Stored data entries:
----

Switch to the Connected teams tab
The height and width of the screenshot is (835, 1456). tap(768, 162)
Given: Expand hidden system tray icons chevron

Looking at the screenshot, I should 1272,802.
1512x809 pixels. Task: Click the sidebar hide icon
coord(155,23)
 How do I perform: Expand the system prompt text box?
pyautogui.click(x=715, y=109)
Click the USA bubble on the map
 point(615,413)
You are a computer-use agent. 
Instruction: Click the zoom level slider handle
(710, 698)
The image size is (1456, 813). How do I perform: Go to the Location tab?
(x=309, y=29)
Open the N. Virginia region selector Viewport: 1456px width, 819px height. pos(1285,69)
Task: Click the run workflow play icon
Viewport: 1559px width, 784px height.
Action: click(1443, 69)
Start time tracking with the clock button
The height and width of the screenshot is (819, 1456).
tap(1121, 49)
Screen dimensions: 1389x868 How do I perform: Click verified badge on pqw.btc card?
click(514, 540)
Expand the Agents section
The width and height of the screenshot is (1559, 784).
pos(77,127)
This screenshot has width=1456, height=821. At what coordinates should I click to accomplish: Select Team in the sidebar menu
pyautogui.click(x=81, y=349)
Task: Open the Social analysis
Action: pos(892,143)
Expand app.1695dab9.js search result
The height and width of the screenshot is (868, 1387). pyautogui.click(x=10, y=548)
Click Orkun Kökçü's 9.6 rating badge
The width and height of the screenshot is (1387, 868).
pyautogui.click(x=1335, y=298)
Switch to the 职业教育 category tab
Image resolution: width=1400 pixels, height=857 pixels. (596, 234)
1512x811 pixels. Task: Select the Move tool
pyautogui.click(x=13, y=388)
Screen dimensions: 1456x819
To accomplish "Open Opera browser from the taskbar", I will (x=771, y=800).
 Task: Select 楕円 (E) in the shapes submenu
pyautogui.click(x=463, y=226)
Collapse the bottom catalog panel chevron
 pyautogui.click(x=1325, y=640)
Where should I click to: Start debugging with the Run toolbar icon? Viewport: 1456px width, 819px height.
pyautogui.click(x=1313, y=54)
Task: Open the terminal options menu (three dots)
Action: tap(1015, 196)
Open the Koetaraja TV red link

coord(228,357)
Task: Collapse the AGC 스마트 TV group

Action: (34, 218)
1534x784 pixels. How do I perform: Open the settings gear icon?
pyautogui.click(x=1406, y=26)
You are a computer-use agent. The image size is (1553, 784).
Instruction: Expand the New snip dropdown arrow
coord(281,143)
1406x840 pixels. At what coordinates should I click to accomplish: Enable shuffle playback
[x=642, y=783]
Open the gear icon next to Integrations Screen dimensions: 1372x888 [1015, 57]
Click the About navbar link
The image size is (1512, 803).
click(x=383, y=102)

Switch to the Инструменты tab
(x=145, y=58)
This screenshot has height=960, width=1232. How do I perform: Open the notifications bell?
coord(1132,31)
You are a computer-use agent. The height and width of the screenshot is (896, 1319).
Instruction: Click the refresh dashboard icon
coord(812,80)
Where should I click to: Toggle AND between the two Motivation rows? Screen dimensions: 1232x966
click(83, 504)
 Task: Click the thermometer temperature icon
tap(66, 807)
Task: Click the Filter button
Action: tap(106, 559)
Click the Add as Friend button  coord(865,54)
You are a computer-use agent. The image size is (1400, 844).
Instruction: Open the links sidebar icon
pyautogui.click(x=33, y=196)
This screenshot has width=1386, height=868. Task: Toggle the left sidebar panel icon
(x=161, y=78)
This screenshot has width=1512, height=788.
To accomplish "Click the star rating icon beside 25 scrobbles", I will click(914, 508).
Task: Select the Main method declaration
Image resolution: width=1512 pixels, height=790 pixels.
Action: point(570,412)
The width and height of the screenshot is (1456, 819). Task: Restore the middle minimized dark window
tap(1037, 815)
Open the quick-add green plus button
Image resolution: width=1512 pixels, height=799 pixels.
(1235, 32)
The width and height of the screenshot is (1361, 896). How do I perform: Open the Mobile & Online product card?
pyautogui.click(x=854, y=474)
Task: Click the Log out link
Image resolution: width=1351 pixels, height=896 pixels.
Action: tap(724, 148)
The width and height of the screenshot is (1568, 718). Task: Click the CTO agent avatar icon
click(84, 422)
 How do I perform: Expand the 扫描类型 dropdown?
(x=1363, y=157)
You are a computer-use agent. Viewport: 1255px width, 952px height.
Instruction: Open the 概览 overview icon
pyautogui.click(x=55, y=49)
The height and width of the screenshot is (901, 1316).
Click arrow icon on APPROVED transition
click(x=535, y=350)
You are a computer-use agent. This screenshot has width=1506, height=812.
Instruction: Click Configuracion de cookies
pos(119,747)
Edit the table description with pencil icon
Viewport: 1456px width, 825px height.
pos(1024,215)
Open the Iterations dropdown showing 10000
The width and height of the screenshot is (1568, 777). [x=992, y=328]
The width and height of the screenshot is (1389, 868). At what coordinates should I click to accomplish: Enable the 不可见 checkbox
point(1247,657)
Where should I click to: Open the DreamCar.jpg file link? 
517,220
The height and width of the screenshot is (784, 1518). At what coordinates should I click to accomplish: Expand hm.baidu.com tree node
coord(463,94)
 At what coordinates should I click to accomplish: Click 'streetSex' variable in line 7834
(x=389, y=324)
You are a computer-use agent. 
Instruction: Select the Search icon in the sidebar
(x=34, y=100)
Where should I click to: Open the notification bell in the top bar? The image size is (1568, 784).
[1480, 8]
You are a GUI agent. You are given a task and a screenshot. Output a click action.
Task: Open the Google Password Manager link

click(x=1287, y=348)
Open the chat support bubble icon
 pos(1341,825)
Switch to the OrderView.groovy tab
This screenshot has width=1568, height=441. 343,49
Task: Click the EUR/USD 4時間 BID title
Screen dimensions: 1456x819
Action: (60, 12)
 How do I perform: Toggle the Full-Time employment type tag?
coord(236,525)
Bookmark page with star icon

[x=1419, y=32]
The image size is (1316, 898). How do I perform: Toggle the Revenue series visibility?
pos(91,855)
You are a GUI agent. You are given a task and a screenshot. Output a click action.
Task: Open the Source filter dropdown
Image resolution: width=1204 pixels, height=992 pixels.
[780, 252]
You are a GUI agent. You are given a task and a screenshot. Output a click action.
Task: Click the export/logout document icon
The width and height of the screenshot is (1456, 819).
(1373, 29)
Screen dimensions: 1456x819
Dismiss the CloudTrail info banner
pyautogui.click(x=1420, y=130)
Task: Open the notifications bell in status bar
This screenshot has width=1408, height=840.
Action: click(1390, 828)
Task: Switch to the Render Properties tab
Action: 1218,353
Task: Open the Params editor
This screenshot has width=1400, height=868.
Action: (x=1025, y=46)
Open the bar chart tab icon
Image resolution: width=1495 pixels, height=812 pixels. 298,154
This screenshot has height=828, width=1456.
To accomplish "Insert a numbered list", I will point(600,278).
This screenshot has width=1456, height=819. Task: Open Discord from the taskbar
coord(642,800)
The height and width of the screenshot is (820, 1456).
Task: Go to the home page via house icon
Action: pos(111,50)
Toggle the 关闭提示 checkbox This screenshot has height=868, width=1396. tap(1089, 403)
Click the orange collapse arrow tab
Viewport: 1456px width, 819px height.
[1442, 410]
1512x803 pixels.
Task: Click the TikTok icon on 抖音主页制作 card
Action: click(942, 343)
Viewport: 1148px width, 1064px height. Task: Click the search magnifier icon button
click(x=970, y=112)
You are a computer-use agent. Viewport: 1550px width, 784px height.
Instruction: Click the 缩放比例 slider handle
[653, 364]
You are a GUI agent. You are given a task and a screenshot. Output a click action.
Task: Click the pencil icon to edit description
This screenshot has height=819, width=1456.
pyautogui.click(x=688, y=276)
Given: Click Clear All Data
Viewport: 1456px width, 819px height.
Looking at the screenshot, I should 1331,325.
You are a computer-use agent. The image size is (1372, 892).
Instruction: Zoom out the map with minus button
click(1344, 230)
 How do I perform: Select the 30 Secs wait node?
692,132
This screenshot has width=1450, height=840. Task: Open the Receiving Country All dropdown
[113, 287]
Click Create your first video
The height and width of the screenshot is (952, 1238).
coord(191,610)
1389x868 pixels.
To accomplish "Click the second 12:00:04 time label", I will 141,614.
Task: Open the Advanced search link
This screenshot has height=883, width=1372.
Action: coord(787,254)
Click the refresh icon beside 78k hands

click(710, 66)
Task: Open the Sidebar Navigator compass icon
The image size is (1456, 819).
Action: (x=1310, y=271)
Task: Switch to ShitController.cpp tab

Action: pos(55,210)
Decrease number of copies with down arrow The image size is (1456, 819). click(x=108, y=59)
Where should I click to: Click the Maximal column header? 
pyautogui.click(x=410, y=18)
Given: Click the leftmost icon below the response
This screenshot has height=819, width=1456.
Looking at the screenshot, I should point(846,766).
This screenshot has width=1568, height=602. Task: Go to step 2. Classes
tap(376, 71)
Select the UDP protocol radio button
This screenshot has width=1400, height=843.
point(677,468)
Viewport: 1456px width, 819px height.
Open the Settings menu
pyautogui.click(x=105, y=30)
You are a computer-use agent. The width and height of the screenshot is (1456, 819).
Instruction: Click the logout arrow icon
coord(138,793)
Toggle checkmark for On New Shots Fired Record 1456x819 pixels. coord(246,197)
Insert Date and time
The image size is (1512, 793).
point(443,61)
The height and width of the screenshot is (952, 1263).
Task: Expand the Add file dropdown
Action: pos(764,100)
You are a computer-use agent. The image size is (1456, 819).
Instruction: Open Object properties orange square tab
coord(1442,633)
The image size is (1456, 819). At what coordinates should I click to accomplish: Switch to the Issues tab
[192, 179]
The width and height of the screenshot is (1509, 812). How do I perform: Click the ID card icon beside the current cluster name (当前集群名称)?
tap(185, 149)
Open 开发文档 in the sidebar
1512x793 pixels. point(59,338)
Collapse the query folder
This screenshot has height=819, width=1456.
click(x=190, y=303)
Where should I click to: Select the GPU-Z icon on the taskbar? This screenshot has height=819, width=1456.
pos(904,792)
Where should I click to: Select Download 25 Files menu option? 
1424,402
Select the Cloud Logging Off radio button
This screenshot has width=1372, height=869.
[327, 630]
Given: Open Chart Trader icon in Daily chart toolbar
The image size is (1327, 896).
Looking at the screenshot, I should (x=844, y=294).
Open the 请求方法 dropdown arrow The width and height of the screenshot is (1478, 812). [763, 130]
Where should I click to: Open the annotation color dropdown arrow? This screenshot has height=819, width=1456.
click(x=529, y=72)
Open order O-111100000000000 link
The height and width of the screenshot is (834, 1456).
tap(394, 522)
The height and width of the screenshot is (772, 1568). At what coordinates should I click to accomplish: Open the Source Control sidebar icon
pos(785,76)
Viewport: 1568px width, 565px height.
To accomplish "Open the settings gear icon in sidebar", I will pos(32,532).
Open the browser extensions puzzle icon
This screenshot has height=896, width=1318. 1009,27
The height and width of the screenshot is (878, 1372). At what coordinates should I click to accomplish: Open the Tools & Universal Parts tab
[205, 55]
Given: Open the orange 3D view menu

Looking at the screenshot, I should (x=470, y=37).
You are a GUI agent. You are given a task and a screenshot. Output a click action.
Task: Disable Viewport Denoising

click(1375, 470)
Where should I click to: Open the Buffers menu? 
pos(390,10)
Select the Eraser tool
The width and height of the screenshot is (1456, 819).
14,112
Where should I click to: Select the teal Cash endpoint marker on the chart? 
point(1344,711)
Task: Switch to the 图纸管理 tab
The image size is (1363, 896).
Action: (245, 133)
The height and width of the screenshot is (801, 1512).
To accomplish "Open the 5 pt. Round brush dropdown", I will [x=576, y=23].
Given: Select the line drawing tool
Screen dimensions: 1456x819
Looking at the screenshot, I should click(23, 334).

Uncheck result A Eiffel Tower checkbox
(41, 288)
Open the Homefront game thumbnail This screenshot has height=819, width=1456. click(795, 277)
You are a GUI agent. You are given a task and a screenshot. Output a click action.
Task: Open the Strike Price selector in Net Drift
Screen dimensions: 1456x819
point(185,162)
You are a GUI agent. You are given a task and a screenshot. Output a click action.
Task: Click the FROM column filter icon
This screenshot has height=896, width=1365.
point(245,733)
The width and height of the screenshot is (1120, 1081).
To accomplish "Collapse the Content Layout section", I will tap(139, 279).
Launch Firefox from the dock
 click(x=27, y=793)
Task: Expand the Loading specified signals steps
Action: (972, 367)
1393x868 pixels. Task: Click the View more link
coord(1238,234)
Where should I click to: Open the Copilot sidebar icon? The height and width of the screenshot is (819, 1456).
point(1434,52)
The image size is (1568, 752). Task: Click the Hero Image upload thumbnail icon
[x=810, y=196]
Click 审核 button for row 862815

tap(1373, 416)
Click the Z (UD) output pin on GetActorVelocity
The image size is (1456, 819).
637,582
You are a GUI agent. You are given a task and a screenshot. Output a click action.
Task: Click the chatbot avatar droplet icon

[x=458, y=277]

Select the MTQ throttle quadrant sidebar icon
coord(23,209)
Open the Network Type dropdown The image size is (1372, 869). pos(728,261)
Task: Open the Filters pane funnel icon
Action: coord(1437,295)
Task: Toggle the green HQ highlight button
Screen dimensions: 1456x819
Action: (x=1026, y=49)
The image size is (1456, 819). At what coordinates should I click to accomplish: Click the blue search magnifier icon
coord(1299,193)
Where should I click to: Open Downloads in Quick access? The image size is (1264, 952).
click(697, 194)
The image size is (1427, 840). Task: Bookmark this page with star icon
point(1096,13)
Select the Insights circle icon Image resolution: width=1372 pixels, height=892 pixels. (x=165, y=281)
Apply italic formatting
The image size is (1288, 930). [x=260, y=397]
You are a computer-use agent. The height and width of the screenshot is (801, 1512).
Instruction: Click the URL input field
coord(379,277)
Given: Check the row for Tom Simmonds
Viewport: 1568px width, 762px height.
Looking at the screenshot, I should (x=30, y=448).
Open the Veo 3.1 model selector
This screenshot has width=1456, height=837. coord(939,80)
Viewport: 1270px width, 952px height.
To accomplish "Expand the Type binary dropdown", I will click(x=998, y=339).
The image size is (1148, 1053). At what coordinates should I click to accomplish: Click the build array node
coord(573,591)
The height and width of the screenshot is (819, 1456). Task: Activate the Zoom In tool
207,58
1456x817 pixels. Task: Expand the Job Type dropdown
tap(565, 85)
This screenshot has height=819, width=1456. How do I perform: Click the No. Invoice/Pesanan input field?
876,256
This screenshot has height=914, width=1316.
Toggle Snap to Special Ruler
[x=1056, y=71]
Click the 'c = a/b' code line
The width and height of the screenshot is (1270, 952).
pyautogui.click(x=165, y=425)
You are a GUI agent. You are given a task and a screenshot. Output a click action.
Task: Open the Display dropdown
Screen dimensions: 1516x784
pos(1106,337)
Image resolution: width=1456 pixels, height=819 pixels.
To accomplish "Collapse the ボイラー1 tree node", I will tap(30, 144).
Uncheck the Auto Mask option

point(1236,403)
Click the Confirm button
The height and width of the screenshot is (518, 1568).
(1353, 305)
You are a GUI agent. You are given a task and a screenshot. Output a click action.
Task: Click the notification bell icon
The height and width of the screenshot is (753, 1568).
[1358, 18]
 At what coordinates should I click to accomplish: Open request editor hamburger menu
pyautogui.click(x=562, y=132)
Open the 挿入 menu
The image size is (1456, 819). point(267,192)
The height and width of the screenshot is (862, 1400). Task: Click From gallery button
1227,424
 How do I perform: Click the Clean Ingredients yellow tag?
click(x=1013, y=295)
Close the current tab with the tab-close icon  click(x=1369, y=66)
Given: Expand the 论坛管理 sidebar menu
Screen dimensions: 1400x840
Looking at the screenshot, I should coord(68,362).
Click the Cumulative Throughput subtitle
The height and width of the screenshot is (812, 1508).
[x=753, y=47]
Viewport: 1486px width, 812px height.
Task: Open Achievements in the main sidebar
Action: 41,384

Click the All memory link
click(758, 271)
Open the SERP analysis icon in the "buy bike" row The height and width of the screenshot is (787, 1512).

----

Instructions to follow:
Every line above that holds "Insert" should be copied out.

Task answer:
To accomplish "Insert a numbered list", I will point(600,278).
Insert Date and time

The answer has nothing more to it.